## Dataset excerpts
■ ■ ■ ■

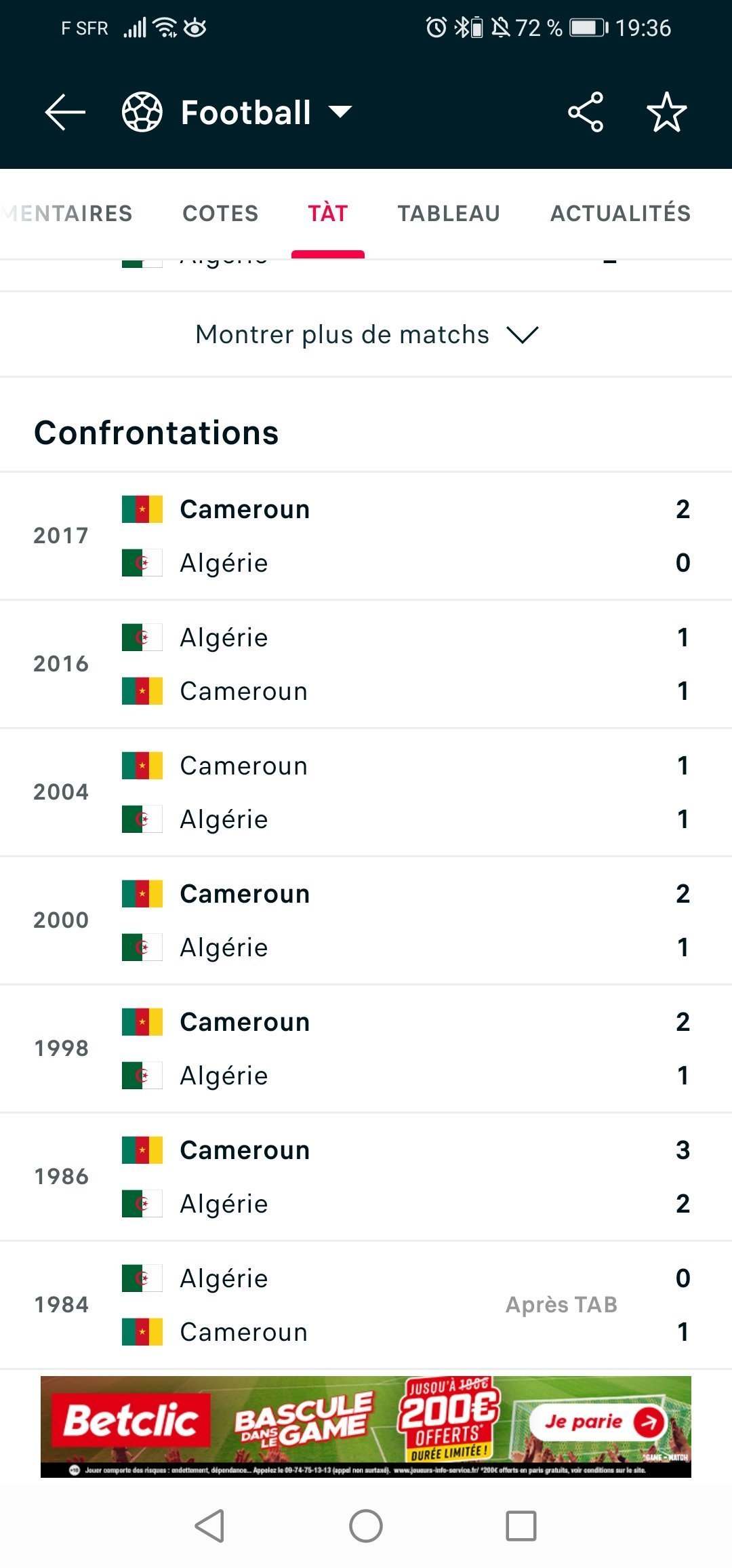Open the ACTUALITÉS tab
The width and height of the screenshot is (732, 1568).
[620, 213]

■ ■ ■ ■

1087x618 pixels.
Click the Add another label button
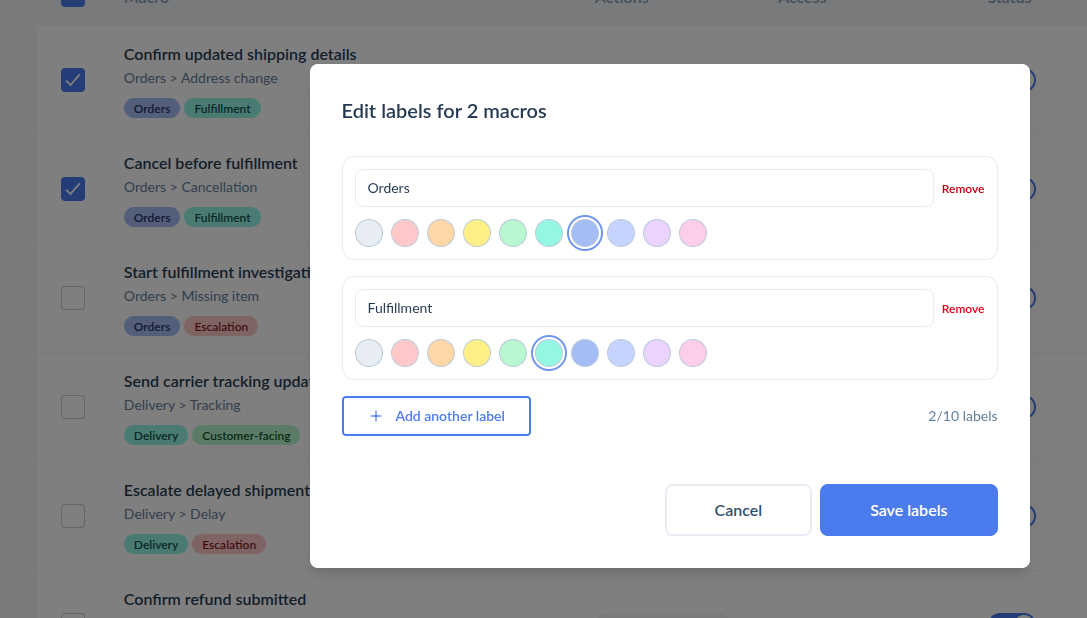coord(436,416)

■ ■ ■ ■

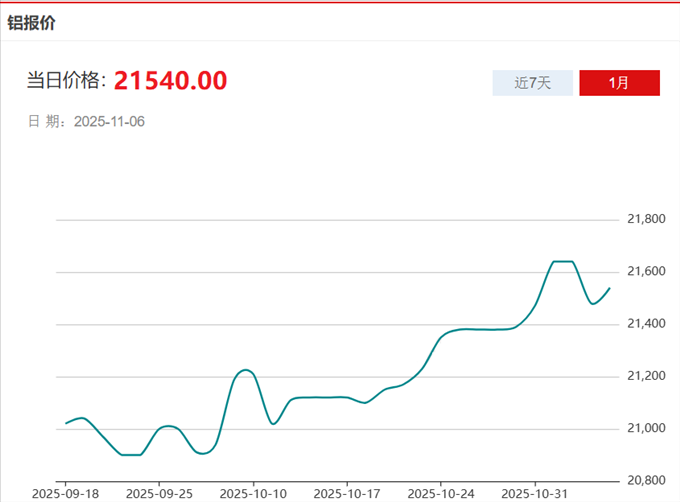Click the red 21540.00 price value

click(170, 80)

■ ■ ■ ■

## To do
Can you quote the lines starting with the one containing "1087x618 pixels." and going on through the one containing "coord(436,416)", leaving the pictures out?

## Written reply
1087x618 pixels.
Click the Add another label button
coord(436,416)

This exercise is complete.